--- START ---
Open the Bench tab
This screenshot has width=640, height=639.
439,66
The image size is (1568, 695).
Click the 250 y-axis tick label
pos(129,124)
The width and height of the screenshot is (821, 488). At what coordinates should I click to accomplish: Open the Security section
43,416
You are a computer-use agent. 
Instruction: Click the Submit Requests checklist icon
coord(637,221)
--- END ---
--- START ---
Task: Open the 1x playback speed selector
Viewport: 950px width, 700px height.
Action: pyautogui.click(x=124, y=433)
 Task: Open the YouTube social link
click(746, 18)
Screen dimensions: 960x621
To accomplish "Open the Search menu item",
--- END ---
--- START ---
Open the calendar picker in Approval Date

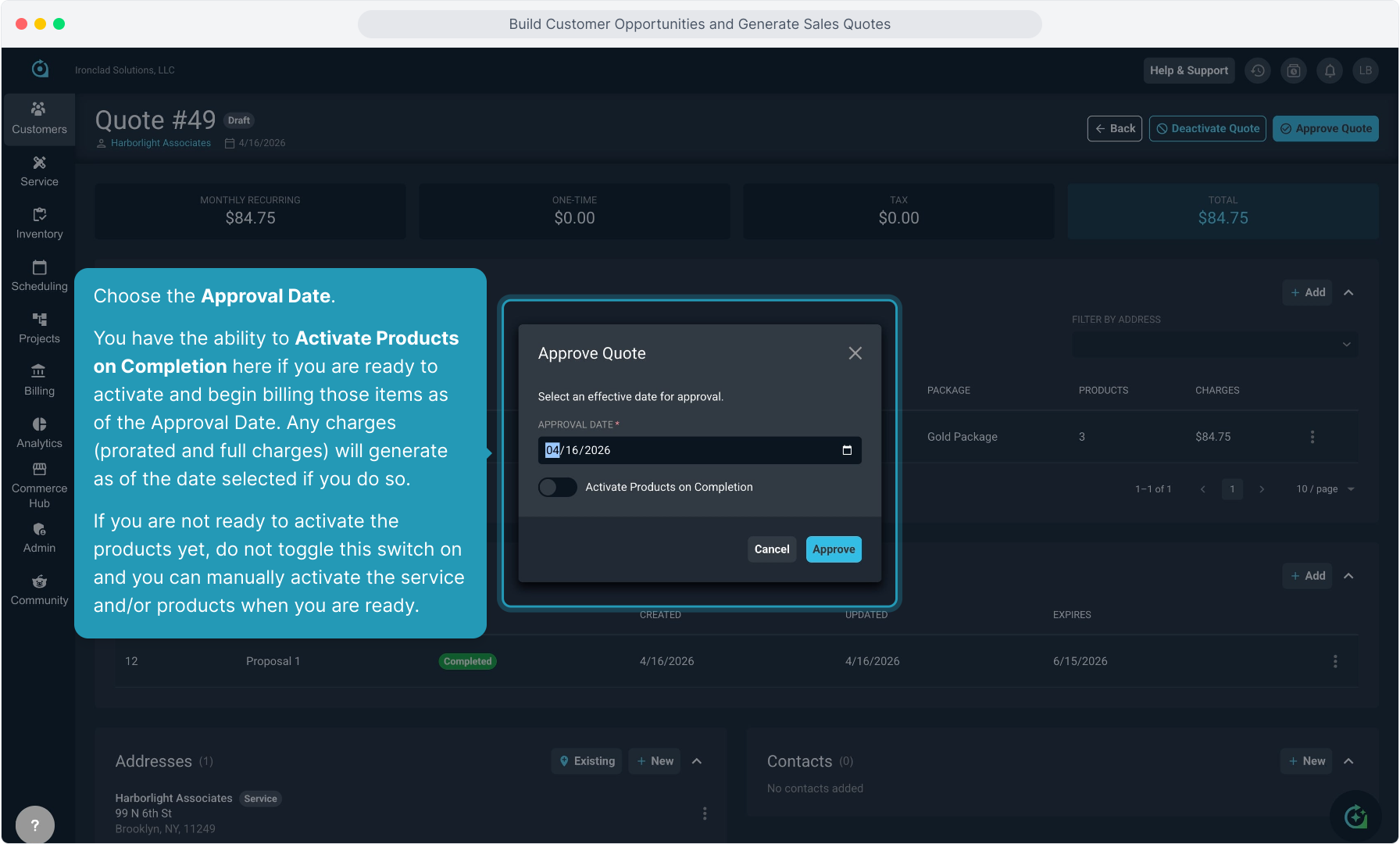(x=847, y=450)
--- END ---
Reproduce, exactly as they stand in the data above, the lines from the one that holds "Task: Open the YouTube social link" to the one that holds "the Search menu", inclusive.

 Task: Open the YouTube social link
click(746, 18)
Screen dimensions: 960x621
To accomplish "Open the Search menu item",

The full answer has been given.